Płetwonurkowie wrócą na miejsce poszukiwań dopiero we wtorek, kiedy uda się obniżyć poziom rzeki Liwiec. Otrzymaliśmy zgodę na zamknięcie dwóch przepustów wodnych w górze rzeki oraz otwarcie jednego przepustu w dole rzeki i gdy ta sytuacja poziomu wody ureguluje się maksymalnie, wtedy do działań powrócą nurkowie - mówi Jerzy Długosz z policji w Siedlcach. Spuszczanie wody zacznie się w poniedziałek rano. Wtedy na rzekę wypłyną tylko łodzie ze strażakami wyposażonymi w sonar i specjalną kamerę na wysięgniku.
Do niedzielnych działań zaangażowano większe siły i środki, pracowały dwie łodzie z sonarami oraz 12 nurków. Również w tych działaniach poszukiwawczych wykorzystano psa tropiącego, ten pies wraz z 2 przewodnikami przyjechał z Komendy Stołecznej Policji w Warszawie. Jest to specjalny pies przeszkolony do wykrywania zapachu zwłok ludzkich. Pies wraz z przewodnikami pływał łódką i zaznaczył trzy miejsca, w których uchwycił najprawdopodobniej takich zwłok. Te miejsca zostały sprawdzone przez nurków, niestety z wynikiem negatywnym - opowiadał Długosz.
W środę najprawdopodobniej będzie wiadomo, jak zginął 15-latek. Wtedy śledczy przeprowadzą sekcję zwłok.
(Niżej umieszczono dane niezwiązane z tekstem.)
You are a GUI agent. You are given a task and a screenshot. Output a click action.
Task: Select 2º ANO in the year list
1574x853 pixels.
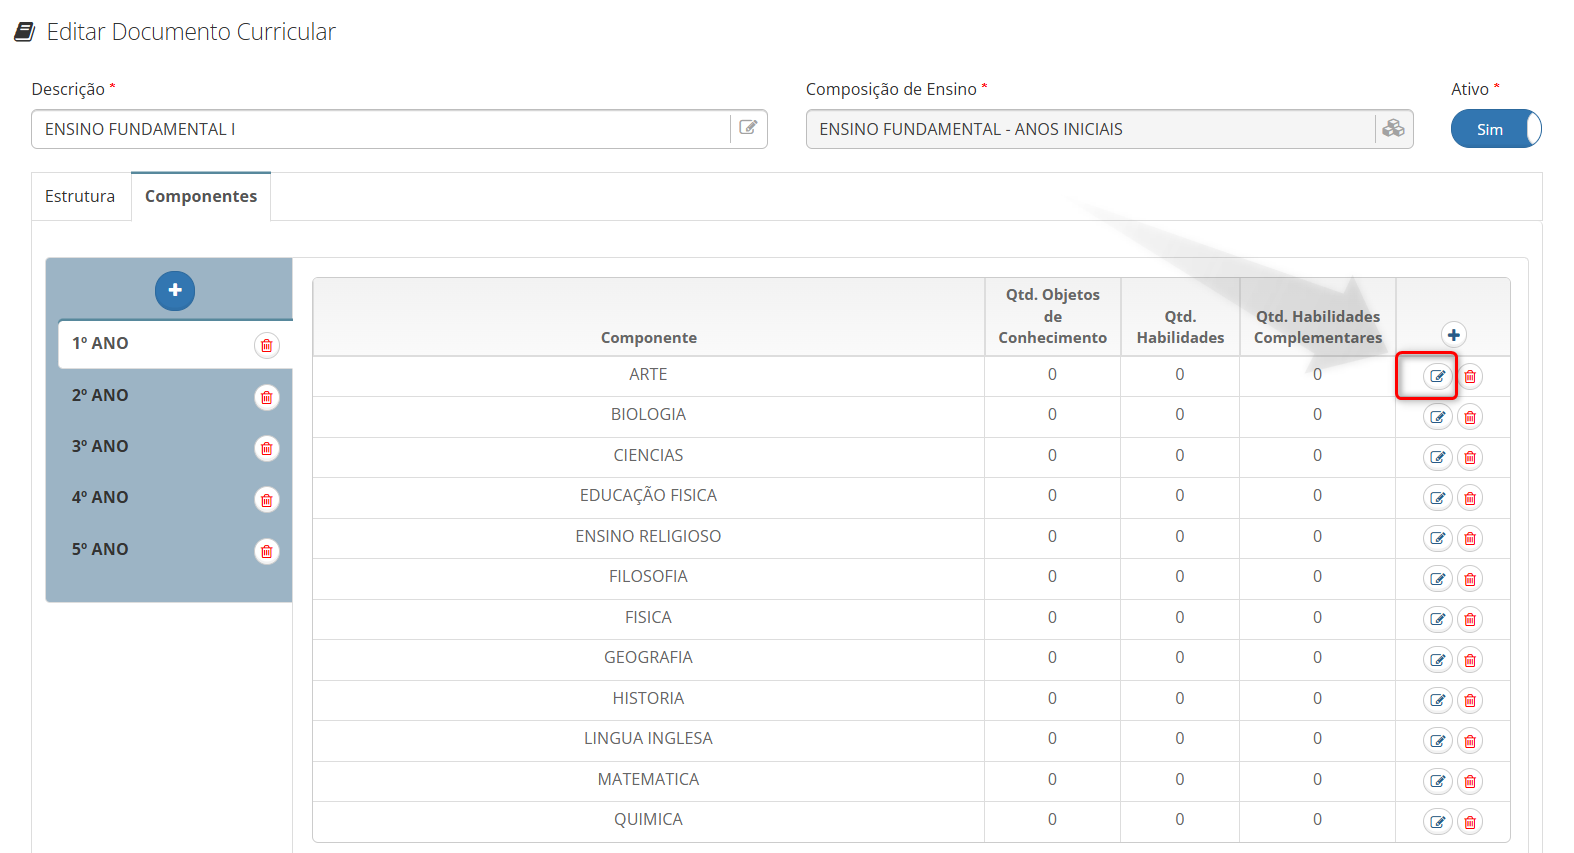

Nastoletni bracia - 12- i 15-latek - wyszli z domu w Mokobodach w poniedziałek około godz. 13. Kilka godzin później rodzina zawiadomiła policję o ich zaginięciu. Od samego początku przyjmowano, że chłopcy mogli utonąć - powiedzieli rodzicom, że idą nad rzekę się poślizgać.